-- Begin --

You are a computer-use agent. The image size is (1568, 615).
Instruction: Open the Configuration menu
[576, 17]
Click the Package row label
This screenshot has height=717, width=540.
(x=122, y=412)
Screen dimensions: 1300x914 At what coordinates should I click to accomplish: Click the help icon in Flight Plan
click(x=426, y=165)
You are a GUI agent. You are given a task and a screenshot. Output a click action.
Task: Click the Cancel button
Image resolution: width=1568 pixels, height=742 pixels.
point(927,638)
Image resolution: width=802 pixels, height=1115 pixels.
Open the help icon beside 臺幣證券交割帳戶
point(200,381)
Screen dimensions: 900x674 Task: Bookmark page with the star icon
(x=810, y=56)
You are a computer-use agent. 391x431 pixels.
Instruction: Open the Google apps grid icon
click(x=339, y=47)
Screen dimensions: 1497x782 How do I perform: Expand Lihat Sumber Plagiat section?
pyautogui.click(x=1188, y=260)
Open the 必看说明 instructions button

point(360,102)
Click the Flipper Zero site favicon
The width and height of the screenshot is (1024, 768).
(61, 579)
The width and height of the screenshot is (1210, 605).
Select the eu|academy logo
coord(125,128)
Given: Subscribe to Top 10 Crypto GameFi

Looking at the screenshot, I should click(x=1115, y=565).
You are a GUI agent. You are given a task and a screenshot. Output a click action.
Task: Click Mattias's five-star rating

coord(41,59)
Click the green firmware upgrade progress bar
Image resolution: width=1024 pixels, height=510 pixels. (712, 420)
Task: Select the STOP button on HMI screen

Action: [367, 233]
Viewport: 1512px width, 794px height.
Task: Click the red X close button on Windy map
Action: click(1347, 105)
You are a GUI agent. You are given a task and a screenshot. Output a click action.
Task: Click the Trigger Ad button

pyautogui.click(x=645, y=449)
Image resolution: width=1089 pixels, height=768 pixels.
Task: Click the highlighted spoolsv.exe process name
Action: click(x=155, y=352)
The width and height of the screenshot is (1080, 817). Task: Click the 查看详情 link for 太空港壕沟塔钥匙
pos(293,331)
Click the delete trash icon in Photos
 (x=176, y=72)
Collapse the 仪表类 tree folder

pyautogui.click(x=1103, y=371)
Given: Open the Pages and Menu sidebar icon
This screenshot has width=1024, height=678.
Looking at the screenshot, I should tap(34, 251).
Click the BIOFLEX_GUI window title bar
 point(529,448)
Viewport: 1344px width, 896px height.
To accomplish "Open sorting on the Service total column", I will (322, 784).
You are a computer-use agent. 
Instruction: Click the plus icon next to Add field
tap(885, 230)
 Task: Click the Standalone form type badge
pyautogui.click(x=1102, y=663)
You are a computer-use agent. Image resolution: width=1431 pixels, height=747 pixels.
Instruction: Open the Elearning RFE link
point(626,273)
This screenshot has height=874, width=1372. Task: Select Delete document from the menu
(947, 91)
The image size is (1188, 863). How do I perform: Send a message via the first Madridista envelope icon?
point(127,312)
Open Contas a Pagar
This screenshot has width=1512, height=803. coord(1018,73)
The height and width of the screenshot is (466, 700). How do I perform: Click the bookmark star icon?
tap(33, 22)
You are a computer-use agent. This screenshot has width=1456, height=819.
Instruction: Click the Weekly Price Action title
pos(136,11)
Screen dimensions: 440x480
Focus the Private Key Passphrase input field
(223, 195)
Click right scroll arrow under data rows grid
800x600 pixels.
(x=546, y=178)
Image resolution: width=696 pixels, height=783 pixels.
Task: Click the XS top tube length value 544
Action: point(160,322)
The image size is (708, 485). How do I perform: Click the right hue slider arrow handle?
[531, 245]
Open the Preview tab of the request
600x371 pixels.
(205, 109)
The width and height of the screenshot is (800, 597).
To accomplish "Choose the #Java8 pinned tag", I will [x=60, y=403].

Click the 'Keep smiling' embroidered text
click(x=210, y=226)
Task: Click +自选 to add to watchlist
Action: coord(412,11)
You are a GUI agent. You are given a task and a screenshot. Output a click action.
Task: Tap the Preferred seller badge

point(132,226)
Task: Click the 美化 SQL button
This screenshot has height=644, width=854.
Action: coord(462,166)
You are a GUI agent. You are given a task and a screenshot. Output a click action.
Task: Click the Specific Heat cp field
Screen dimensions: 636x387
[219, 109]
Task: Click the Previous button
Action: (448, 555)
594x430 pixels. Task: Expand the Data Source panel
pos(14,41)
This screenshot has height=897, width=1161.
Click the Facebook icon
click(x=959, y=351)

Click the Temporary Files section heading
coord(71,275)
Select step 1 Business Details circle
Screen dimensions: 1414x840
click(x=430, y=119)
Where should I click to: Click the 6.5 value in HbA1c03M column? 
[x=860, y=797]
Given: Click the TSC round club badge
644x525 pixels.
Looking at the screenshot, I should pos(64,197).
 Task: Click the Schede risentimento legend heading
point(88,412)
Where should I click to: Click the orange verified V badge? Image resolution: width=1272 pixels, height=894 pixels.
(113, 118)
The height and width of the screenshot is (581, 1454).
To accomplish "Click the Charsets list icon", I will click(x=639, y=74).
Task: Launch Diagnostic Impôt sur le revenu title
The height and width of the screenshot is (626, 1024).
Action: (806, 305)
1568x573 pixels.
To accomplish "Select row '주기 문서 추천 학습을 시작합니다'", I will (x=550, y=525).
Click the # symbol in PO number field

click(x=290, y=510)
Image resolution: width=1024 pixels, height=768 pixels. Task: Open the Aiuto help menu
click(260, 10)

-- End --

Rewrite the rows between the lines holding "594x430 pixels. Task: Expand" and "[x=860, y=797]", inclusive, requests and all, shifting every answer coordinate by -50.

# [Worked solution]
594x430 pixels. Task: Expand the Data Source panel
pos(-36,-9)
This screenshot has height=897, width=1161.
Click the Facebook icon
click(x=909, y=301)

Click the Temporary Files section heading
coord(21,225)
Select step 1 Business Details circle
Screen dimensions: 1414x840
click(x=380, y=69)
Where should I click to: Click the 6.5 value in HbA1c03M column? 
[x=810, y=747]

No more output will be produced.